People in northern Minnesota are asking why, with all these changes, is he still letting people get sick and die from the pesticides coming off the potato fields that grow his french fries? In 2009, McDonald's made the promise to cut the use of pesticides on their potatoes. We're continuing to wait for them to fulfill that promise.

Northern Minnesota is the source of the mighty Mississippi; a traveler's haven of lakes, forests, and small towns; and the place where the Ojibwe people were guided to settle because it was where the food, wild rice, grows on water. This place is also in danger. McDonald's can play a major role in changing that.

Mr. Easterbrook has announced that McDonald's will be moving to using cage-free eggs over the upcoming decade. They've also cut out some antibiotics. Those are positive steps.

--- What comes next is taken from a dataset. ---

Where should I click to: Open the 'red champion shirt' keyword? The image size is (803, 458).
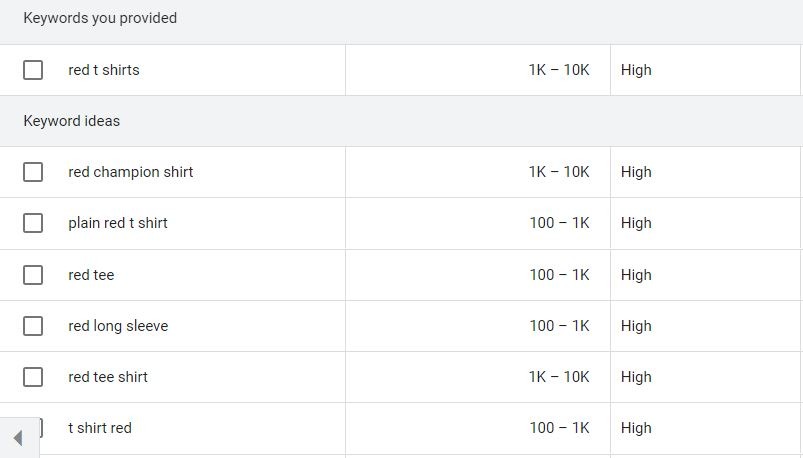(131, 172)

However, here in Mississippi River Watershed, RD Offutt, the largest potato grower in the US and supplier to McDonald's, continues to spray pesticides weekly on their spuds with helicopters, not to mention the additional chemicals added through their irrigation systems and ground applications.

The problems with those pesticides start here. Our babies are put at risk of blue baby syndrome because of the high level of nitrates in the water. Our school children have developmental disabilities and academic needs that are consistently higher than the state average. We face the illnesses that come with exposure; neurodevelopmental disorders and diseases, cancers, and the list goes on.

We're sick of getting sick.

Mr. Easterbrook, we, the Toxic Taters organization, are asking you and McDonald's leadership, publicly, to meet with us, to learn about what's happening to the people who live around the potato fields that grow your french fries.

We're asking you to call on RD Offutt and your other growers to:

Make public what chemicals are being used on their potato fields

Cut their use of pesticides.

Fund studies to understand the human and ecological health effects on the communities surrounding the fields.

Farm sustainably everywhere they farm.